Seattle, WA: Musicquarium Lounge at The Triple Door

The lights are off-upon-arrival in the MQ fishtank--an ominous sign... The rest of the evening unfolds like this:

Occasionally in conversation I note that some performance-related experience from my past strikes others as more incredible or noteworthy than it does me, and I realize that I have different expectations as a result of logging many performances over the years. It is not, I hasten to point out, that I am jaded and cannot again be taken by a moment--indeed, that possibility is still a huge part of my commitment to live performance--but it take more to catch me off-guard. And it can still in the, um, intensity showcased by tonight's late-Sunday, post-mainstage-show dance party... (Good thing the band kept our hoedown set handy!)
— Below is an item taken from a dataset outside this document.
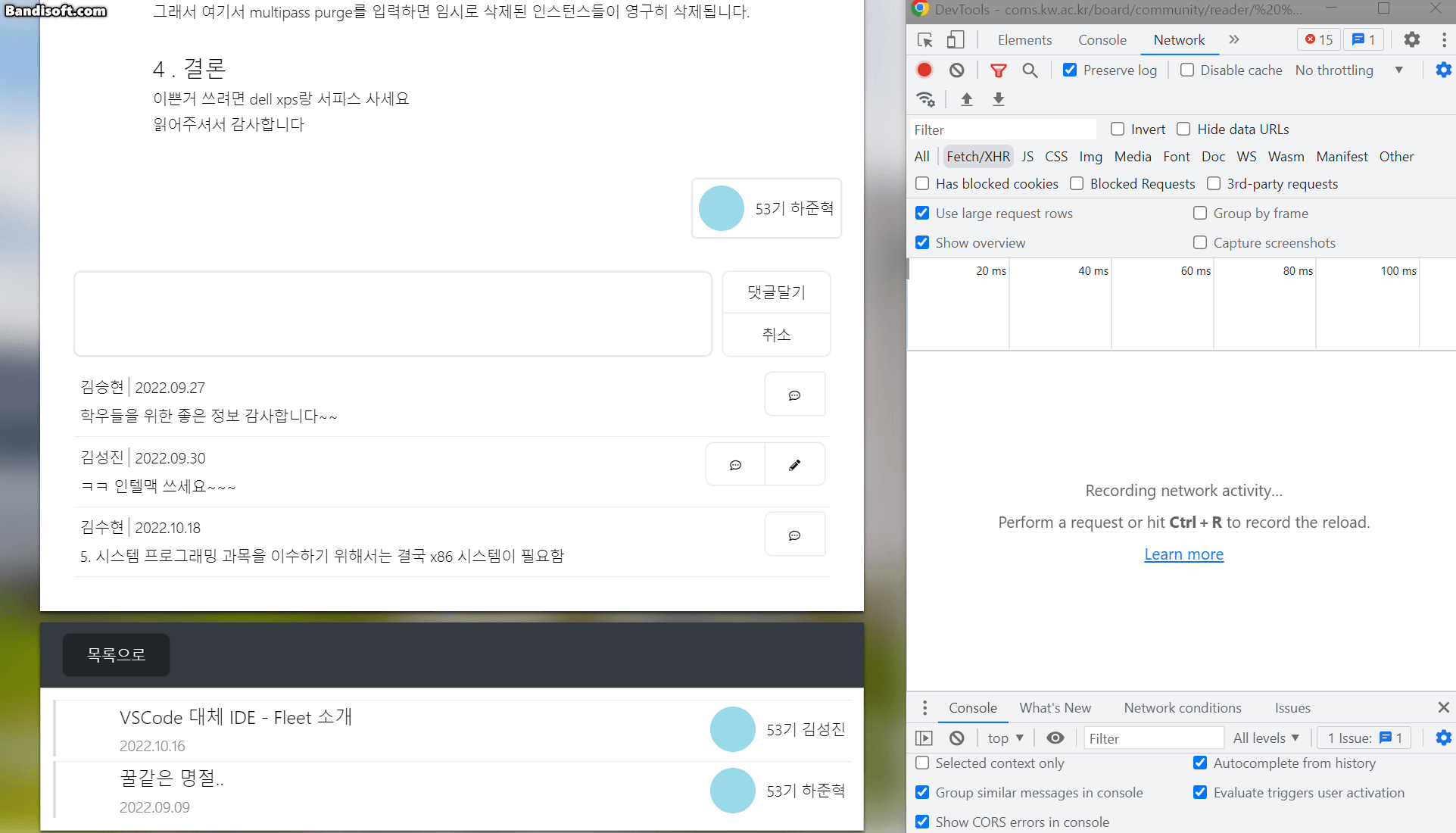The height and width of the screenshot is (833, 1456).
Task: Open the top context selector
Action: 1005,738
Two lingering observations:
That was a lot of dancefloor touching!
And does that sign say "Blame Wes Weddell" ??

Friday, March 16, 2012

Seattle, WA: Columbia City Theater (Bushwick Book Club - Fahrenheit 451)
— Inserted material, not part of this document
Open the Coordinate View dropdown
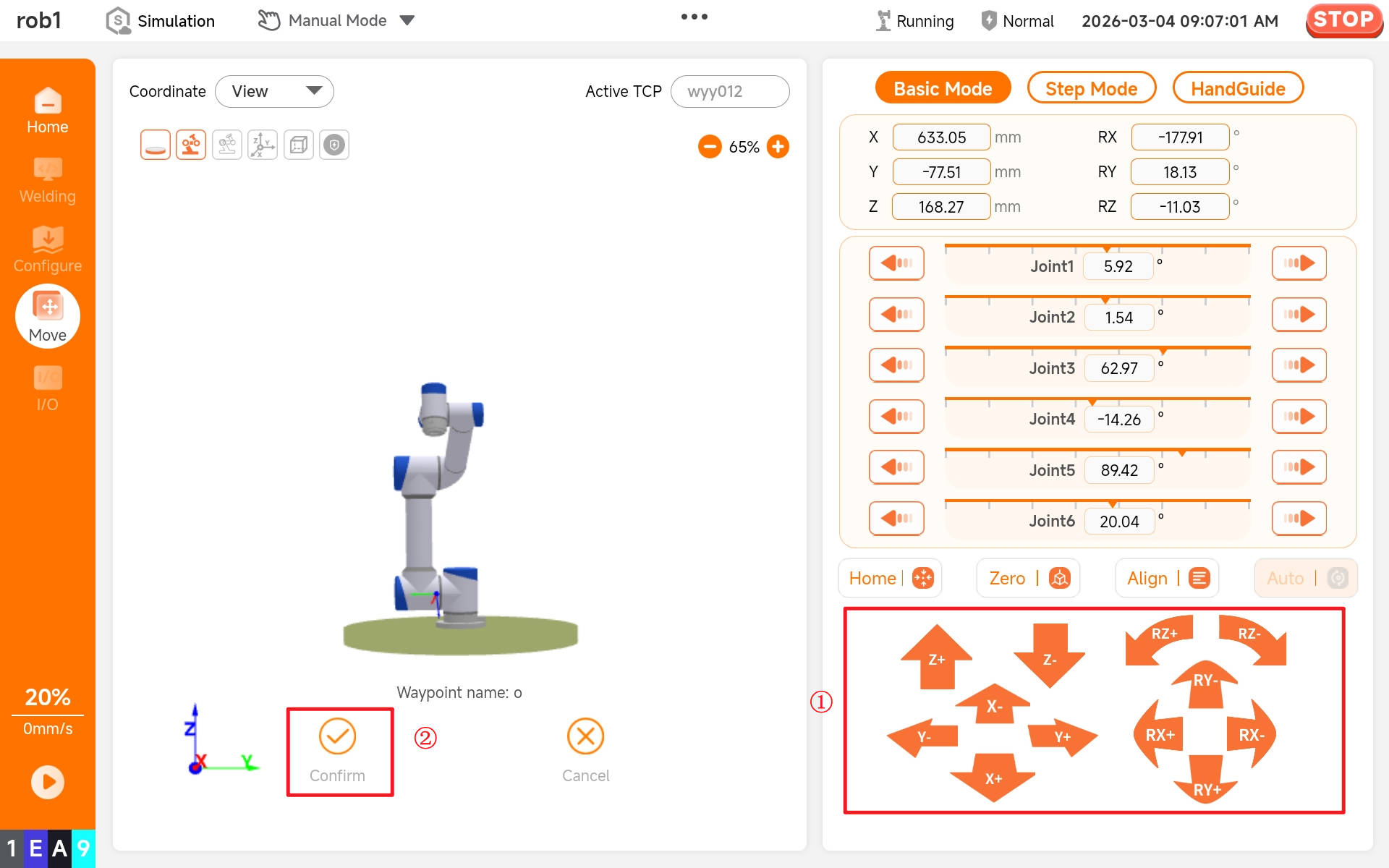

For something new at this Book Club show, I'm emceeing in addition to performing. The song ("Just Like Me"), then, is general and broad--an introductory piece to welcome the crowd and let others go deeper. The between-song bits, however, are much more detailed, culminating my grand bring-contestants-onstage quiz on the following theme: "Who said it? - Ray Bradbury or Mark Zuckerberg?!"

Thursday, March 15, 2012

Seattle, WA: Town Hall

I've said it before, but I don't mind repeating myself: it's a kick to hear 75 voices sing your song! I'm here with the Nelsen Middle School Concert Chorus from Renton, WA, directed by bandmate and dear friend Brian Hoskins and the only middle school choir invited to perform at this year's Northwest American Choral Directors Association Divisional Conference. They're including a revamped arrangement "Carry On" in their program, and I'm tremendously honored.

I know folks' eyes glaze over when they hear about kids' choirs, remembering the excruciating experience from when their neighbors dragged them to see their kids or the last saccharine offering from church. But this is different: these kids bring it, not in a nice-for-a-bunch-of-kids way, but in a real, present, 'wow' way. Brian chooses music from myriad cultures and traditions, which is nice both in comparison to other programs and given the diversity of the choir itself, a reflection of its hometown. They sing, they move, and we do our best to keep up in the backline.

Thanks, as always, to Don Shawe (1917-2007), whose story is the song.